Religare Enterprises Ltd (REL), Pune-based Kotle Patil Developers Limited (KPDL), Jindal Steel & Power, Apollo Hospitals and GMR have been named in a long list of companies which allegedly benefitted from partnerships with multinationals in Mauritius without paying capital gains tax, and remitted funds through the FDI route in India. An investigation carried out by the International Consortium of Investigative Journalists (ICIJ) and The Indian Express reveals a study of data from Conyers Dill & Pearman, a law firm that started its operations from Bahamas way back in 1928 and Mauritius in 2009.

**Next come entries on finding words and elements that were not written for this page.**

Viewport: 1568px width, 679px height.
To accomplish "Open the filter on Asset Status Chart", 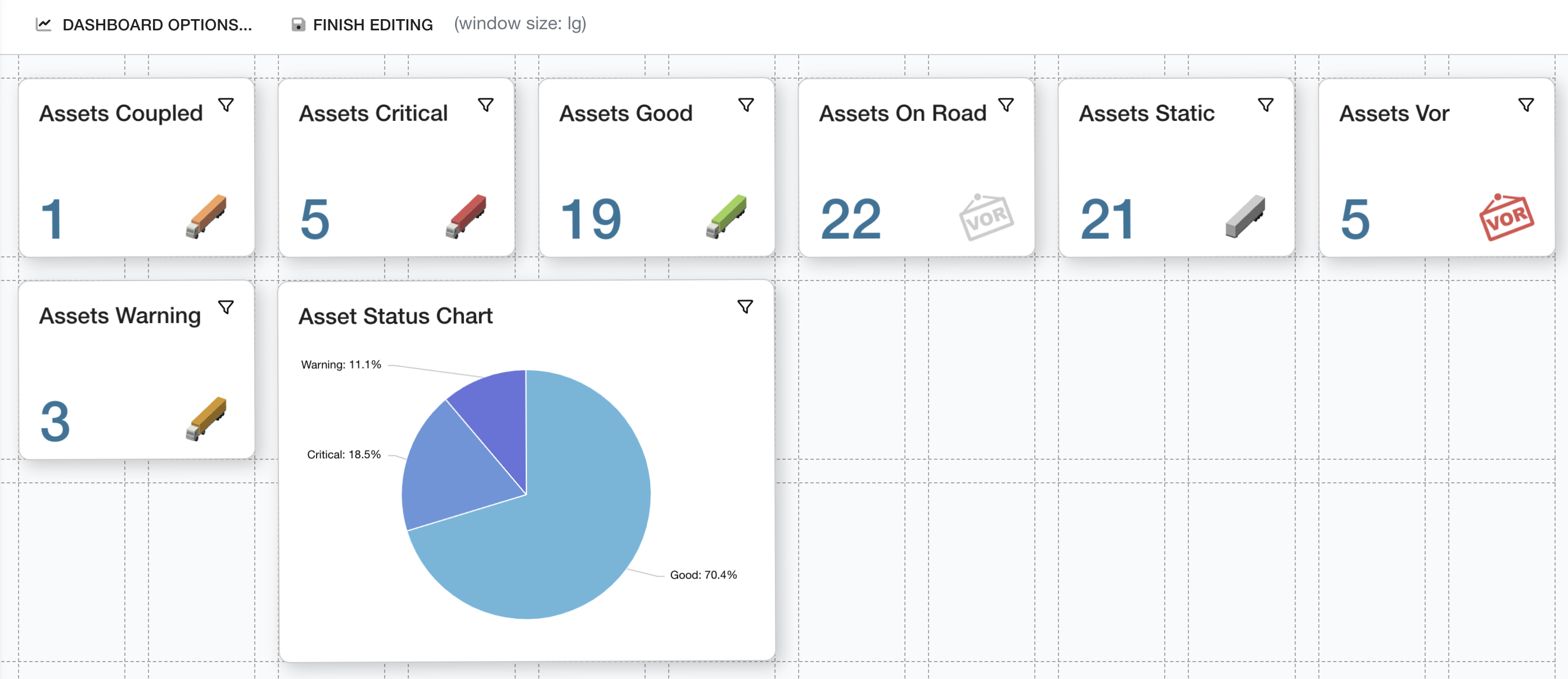I will 746,306.
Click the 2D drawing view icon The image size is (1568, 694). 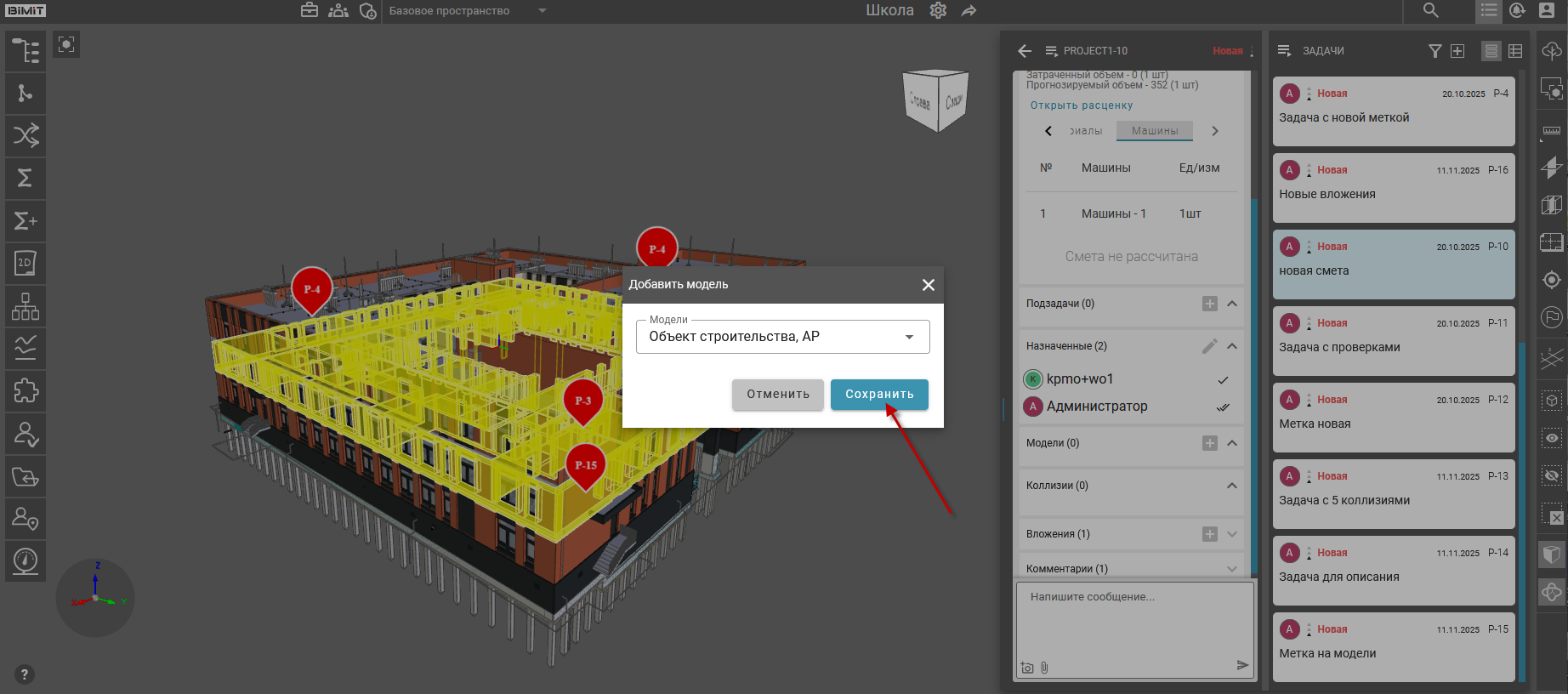[x=26, y=264]
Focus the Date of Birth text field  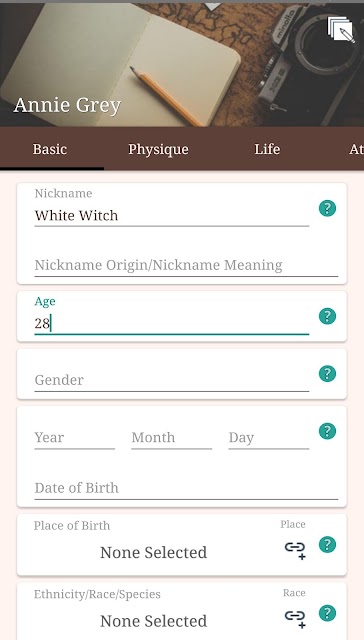click(186, 488)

Conyers claims to be a leading international law firm with a broad client base including FTSE 100 and Fortune 500 companies, international finance houses and asset managers. The firm specialises in investments in Bermuda, British Virgin Islands and the Cayman Islands. The report says these Indian companies benefitted from the Double Taxation Avoidance Agreement (DTAA) signed between India and Mauritius in 1982. The pact allowed any Indian company to seek tax residency in Mauritius and thus pay zero capital gains tax.
As a result of the treaty, Mauritius soon became a major destination of re-routing investment back to India, without paying any capital gains tax. The growing investments through this route also led to several cases of round-tripping, abuse of the agreement, thus forcing the Indian government to finally impose 'capital gains tax' in 2016 by amending the 1983 DTAA agreement. After the DTAA amendment, it became useless for Indian companies to re-route funds through Mauritius, and it soon lost a tag of the country with the highest FDI in India. As per the report, India saw a 44 per cent decline in FDI from Mauritius in FY19 alone.
The Conyers data reveals Religare allegedly routed funds into an offshore company in Jersey, the largest of the Channel Islands between England and France. Malvinder and Shivinder-owned REL allegedly used a web of companies to route funds into this Jersey firm, which was solely owned by the Singh brothers and their spouses Japna Malvinder Singh and Aditi Shivinder Singh. Taking the benefit of the DTAA, they incorporated several companies in tax havens to raise funds and re-routed funds back to India.
Similarly, Kolte Patil Developers Limited and US-based Portman Holdings LLC also allegedly invested $20 million in $200 million worth India Real Estate Fund set up in FY11. Conyers was a legal adviser to both KPDL and Portman to carry out their real estate projects in India. The data also reveals Jindal Steel and Power Ltd placing orders for four bulk carriers worth $108 million via a Mauritian company in 2012. US-based Mayo Clinic and its subsidiary Mayo Clinic also allegedly used the Mauritius route to partner with Apollo Hospitals and GMR to set up a high-end Hospital near Hyderabad airport, says the report, adding the project could not see the light of the day.
In reply to the allegations, Dharmendar Sesungkur, Mauritius Minister of Financial Services and Good Governance, told the daily that Mauritius was a "cooperative and clean jurisdiction". The Indian government officials, who spoke on the condition of anonymity, also agreed that the DTAA signed with Mauritius in 1983 had led to "treaty shopping".